- _TASK GOAL_
Omit the pictures and return exactly the stretch of the material below from the line with "The image size" through the line with "The height and width of the screenshot is (201, 225).".

- _AVAILABLE DATA_

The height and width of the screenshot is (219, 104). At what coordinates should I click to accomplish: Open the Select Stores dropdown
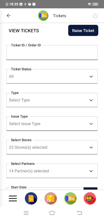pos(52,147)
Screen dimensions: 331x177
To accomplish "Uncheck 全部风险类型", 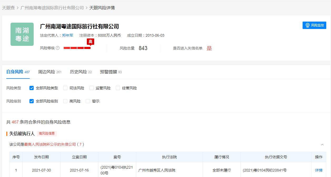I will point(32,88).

---

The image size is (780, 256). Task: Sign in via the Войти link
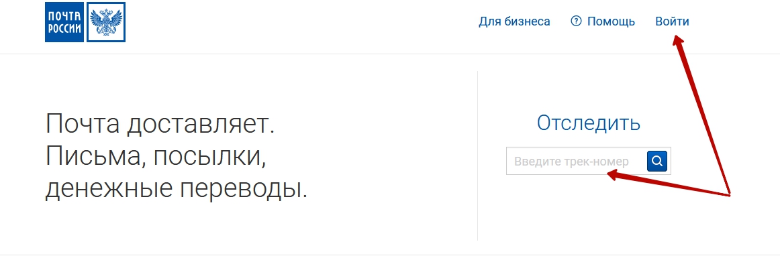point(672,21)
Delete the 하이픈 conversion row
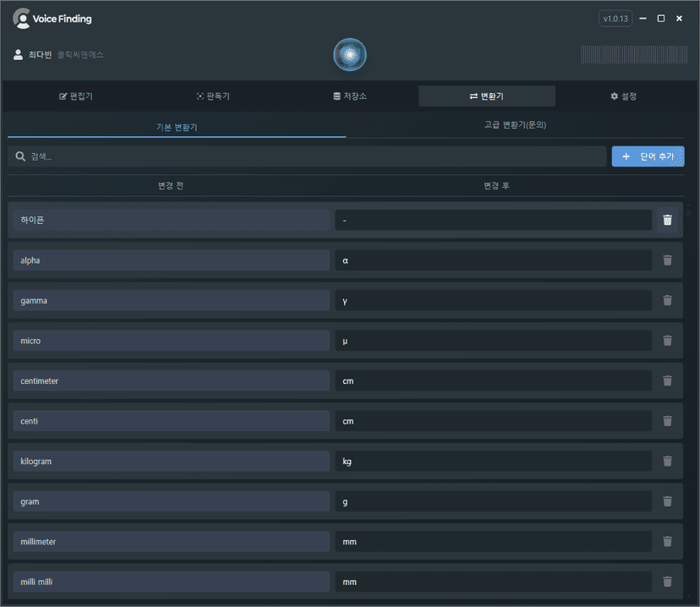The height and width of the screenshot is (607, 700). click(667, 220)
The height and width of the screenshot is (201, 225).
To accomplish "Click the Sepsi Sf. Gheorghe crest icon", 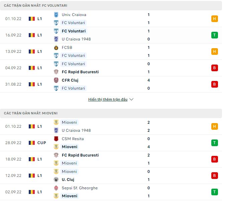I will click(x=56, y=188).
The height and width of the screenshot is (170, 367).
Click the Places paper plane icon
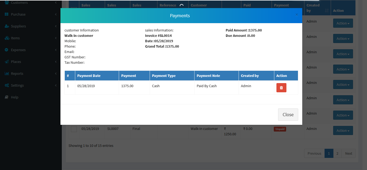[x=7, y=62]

- _FINISHED EXERCISE_
The image size is (780, 256). Task: Sign in via the Войти link
point(672,21)
Delete the 하이픈 conversion row
The height and width of the screenshot is (607, 700). click(667, 220)
The height and width of the screenshot is (201, 225).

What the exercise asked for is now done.